I felt that what he was saying was more along the lines that morality and the marketplace are not (and should not) be mutually exclusive. One phrase used in the article is ‘capitalism without a conscience’ - and if that phrase doesn’t fit this tragedy, where well over 1,000 (far more than the 400 stated in the article) died, I’m not sure what does.
Saying that a business run for profit could and should also be run in a decent, moral way, isn’t, I don’t think, in any way anti-capitalist. On the contrary, capitalism, being fundamentally more ‘moral’ than socialism, should be taking the ‘high ground’ on issues such as this.
There IS something wrong with packing 3500 women and young kids into a totally unsafe structure and working them until the building collapses on top of them - from both a moral perspective (clearly) and also a capitalistic one (such an event obviously doesn’t make the business owner any money).
Are you sure it doesn't make any money? If the operations in the building produced enough revenue to exceed all costs (including construction) then the owners were making money on it.
Whoever owned and built the facilities in Bangladesh is responsible, not capitalism. We have no idea what the building standards are and which were violated, what officials were bribed or what contractors cut corners. This is so typical in the third world but the idea they can be raised to our standards overnight is ludicrous. They cannot afford what I call “affordable righteous indignation” which is the world the Pope lives in. As the people of Bangladesh lift themselves out of poverty, they can then demand and build safer facilities. We cannot ordain them and can only hurt them by refusing to buy what they make. We can’t gift them out of poverty either.
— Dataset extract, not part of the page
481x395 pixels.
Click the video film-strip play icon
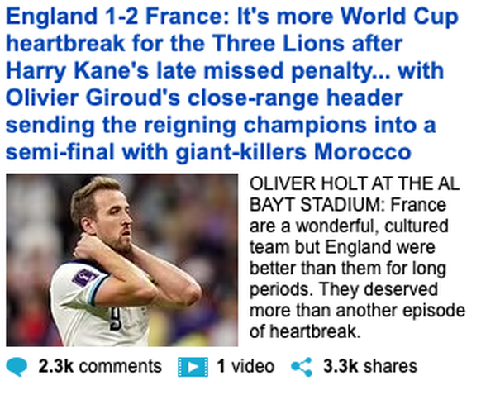(193, 367)
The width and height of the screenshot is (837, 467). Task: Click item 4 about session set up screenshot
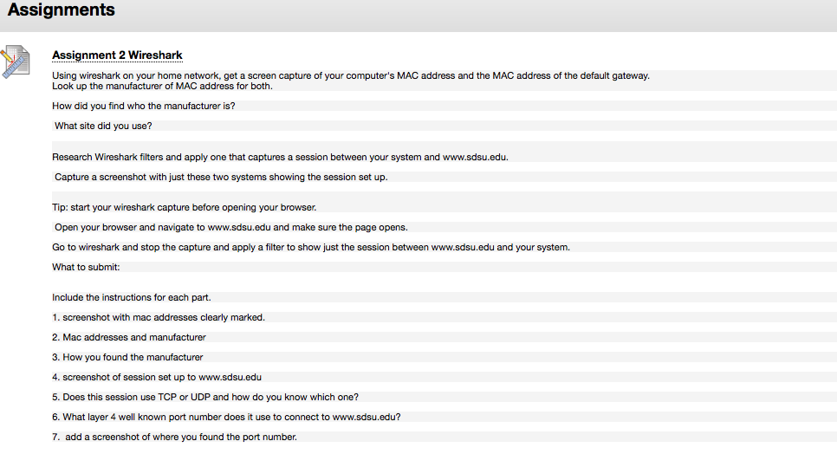pos(157,378)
A fair wage is what the market bears and that is better than no wage. A fair wage is the starting point for greater prosperity, no wage is the end point of poverty. No one says they have to die to achieve prosperity. It is up to the people Bangladesh to make those corrections or accept the risks based on their decision about their future.
Then it’s up to their government or the people to change that....not the Global Barons who would then have us all working at their idea of a fair “International” wage rate.